Seattle Star: How did growing up the son of a Baptist minister influence your musical direction, and your spiritual direction?

Eric Reed: Being a PK came with all the usual accoutrements: Privilege and pressure. I had to present a cut above and was expected to be ready to serve at any moment in a church service anywhere we went. The best musical training a young musician could ever receive happened in the Black communities’ churches. This is still true today: you’re learning in context, in real time. There is no curriculum, only presentation; you learn “by rote”.

This worked out well for me in all performance situations, especially when it came time to have to perform spontaneously. I’ve always relied heavily on my ability to be able to hear what’s happening; this instinct has never failed me, even if the sheet music indicated something else was supposed to be happening. I wasn’t as successful in transferring this behavior to my personal life, because it was more about surviving in a culture and times that didn’t align with who I was personally and spiritually. Since religions are manmade, early indoctrination (by design) prohibited my ability to be able to think critically. I was in a dark place for most of my life because I had no identity outside of being the piano-playing son of a preacher man, who also wanted to be a “Jazz cat”.

Seattle Star: You began playing piano at age two. What are your earliest memories of playing? What were your senses of what you could do, couldn’t do, and wanted to do?

Eric Reed: My earliest memories include learning how to play Bill Withers’ “Lean on Me” from listening to it on the radio, being shown where middle “C” was (can’t remember who showed me), and Danny Hall, a co-worker of my mom’s showing me how to play “Linus and Lucy.” No one told me what I could or couldn’t do, so I did whatever I wanted to do.

Seattle Star: When did you first realize that you were a prodigy, and far ahead of most other learners? When did your family begin to realize it?

Eric Reed: At age 5, I became cognizant of the energy coming from adults when discussing my talent; rarely was the discussion about me personally, but “Could he play for…?”, almost as if I was a talent that just happened to be a little human being.

Another thing I noticed early was during performances, I was the only one not reading music when playing. There were also circumstances where there were spontaneous musical incidents when accompaniment was needed, and people knew to look in my direction and motion me to go to the piano to play for “Sister Floppy Bottom” or “Rev. Eatmore”.

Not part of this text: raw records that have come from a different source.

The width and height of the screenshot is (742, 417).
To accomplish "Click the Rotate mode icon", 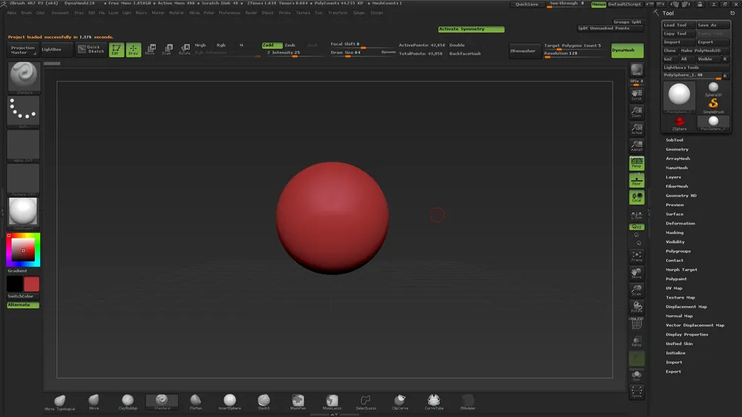I will pyautogui.click(x=186, y=50).
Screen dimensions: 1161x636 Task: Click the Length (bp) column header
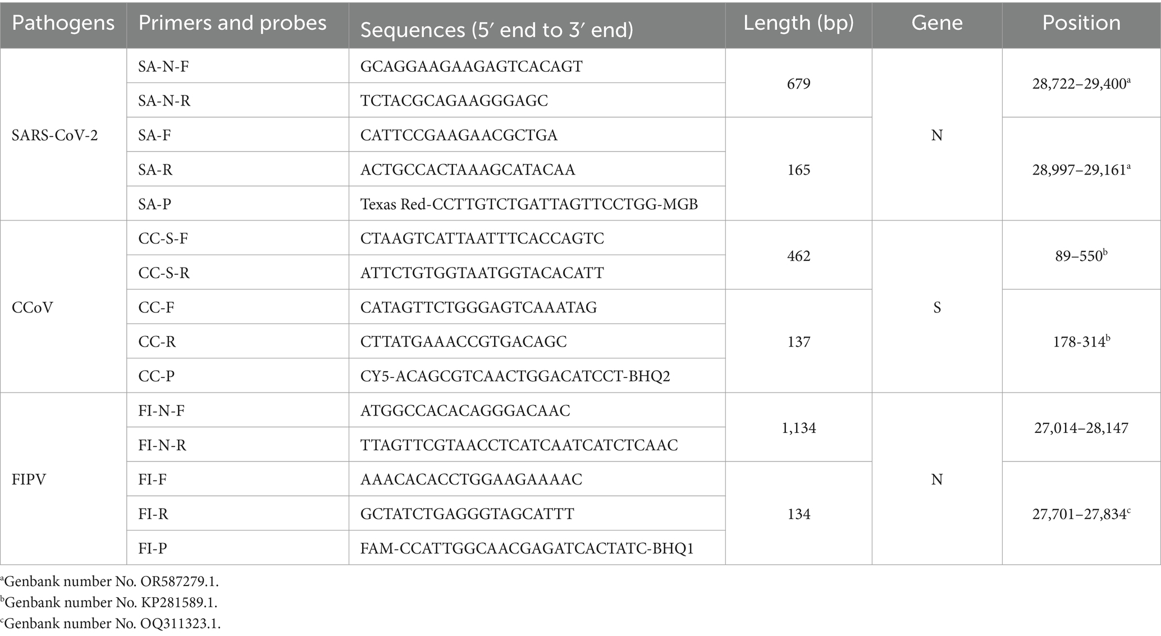click(x=798, y=24)

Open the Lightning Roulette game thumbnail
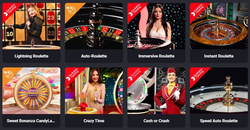(x=32, y=26)
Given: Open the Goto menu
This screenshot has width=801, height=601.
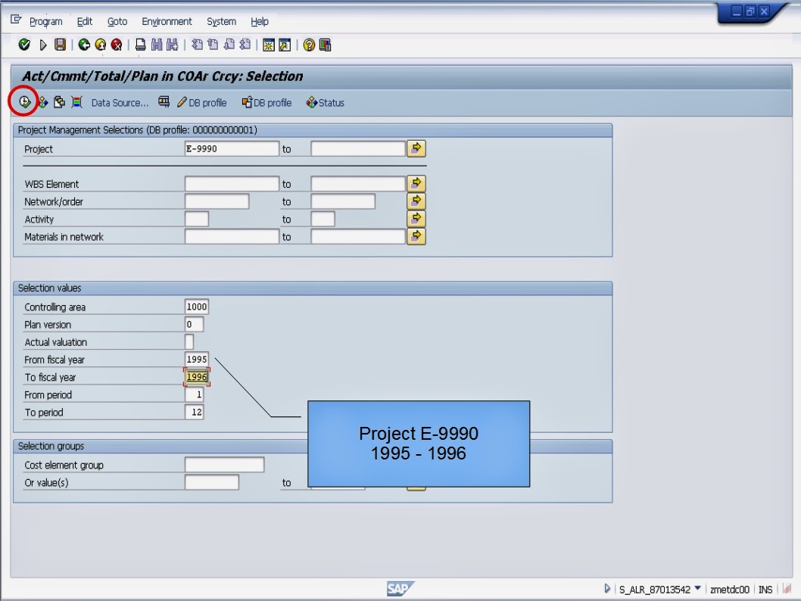Looking at the screenshot, I should pyautogui.click(x=117, y=21).
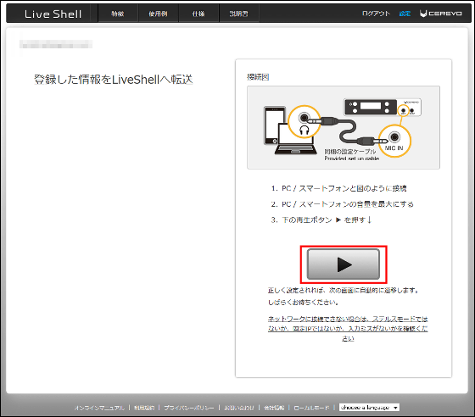Open the blue 設定 link
This screenshot has height=417, width=475.
[x=405, y=14]
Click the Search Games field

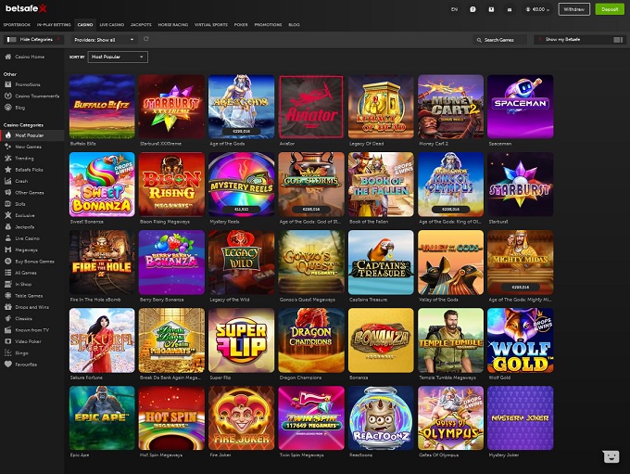pyautogui.click(x=500, y=40)
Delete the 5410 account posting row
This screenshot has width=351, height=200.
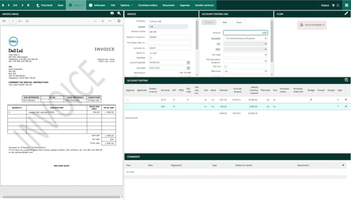(346, 99)
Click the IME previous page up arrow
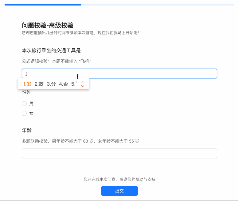 [83, 82]
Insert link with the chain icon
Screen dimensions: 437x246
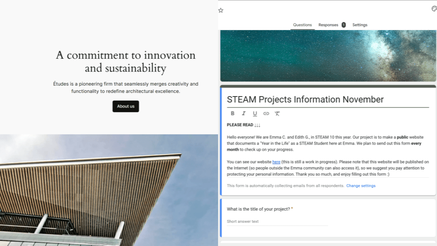[266, 113]
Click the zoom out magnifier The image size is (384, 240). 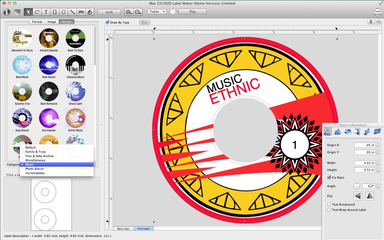138,12
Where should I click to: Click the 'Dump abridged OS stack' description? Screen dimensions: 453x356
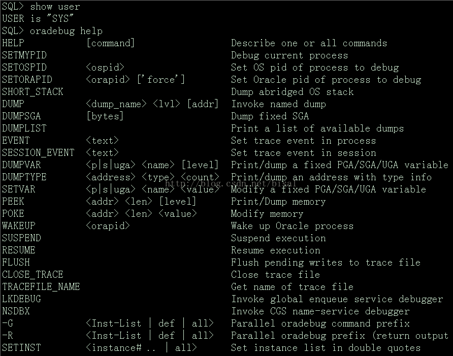click(x=292, y=92)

Seattle Star: You grew up on Art Blakey, Ramsey Lewis and Dave Brubeck. What about those players, bands, and albums influenced you the most, and why?

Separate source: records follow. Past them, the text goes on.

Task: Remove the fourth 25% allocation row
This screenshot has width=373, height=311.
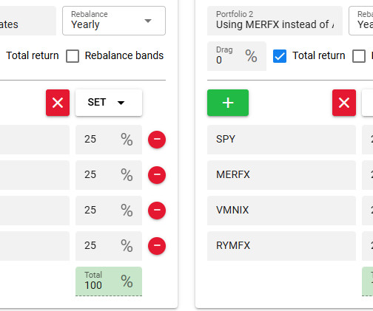Action: click(157, 246)
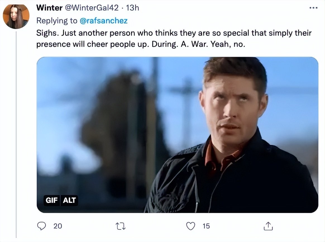Open the @WinterGal42 handle
The height and width of the screenshot is (242, 325).
92,8
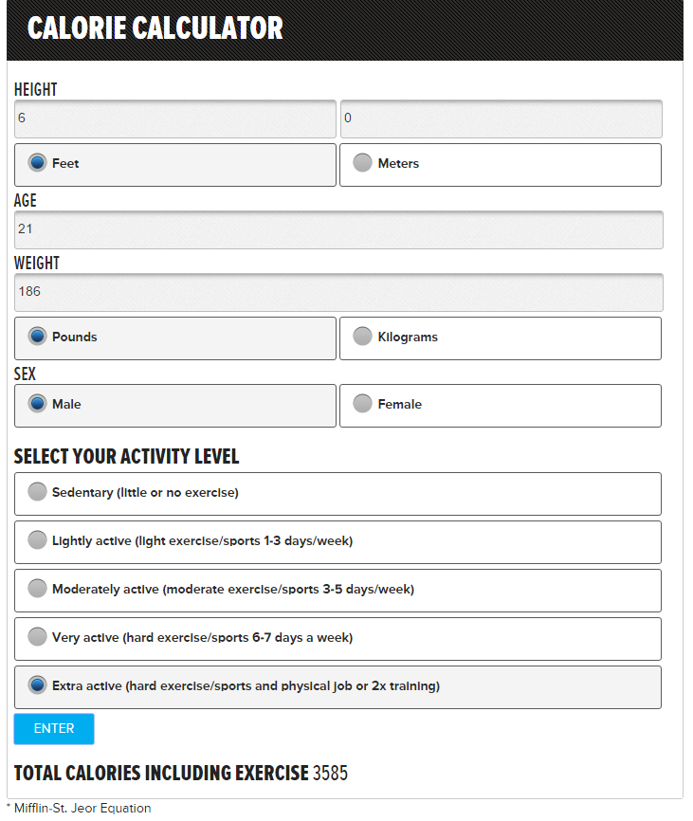The height and width of the screenshot is (821, 693).
Task: Choose Pounds as weight unit
Action: (x=174, y=338)
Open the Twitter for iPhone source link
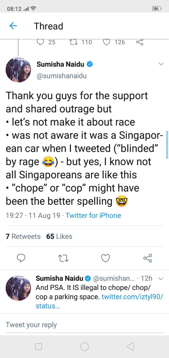The width and height of the screenshot is (169, 358). point(93,215)
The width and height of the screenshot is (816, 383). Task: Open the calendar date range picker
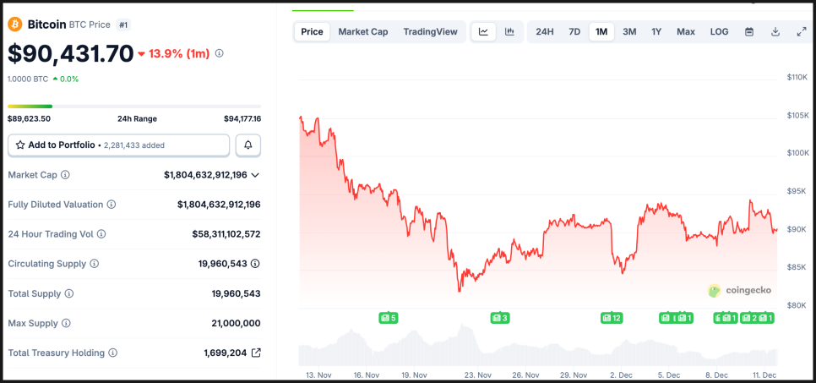[x=748, y=32]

Eric Reed: There was always a strong presence of the blues, intense grooves, and percussive syncopation in their music.

Seattle Star: Who have your most important teachers been, and what lessons did they impart?

Eric Reed: The universe has been my most important teacher. I’ve learned more from time and circumstances than I ever could have from any person. The most important lessons learned were:

  1. Not to absorb negative energy, lest I project it onto others.
  2. Living authentically and intentionally is better than enduring all the bullshit you choose to allow pretending to be something/someone else.

Seattle Star: What were your most important lessons learned so far as melody, harmony, and rhythm? How have you continued embellishing those lessons?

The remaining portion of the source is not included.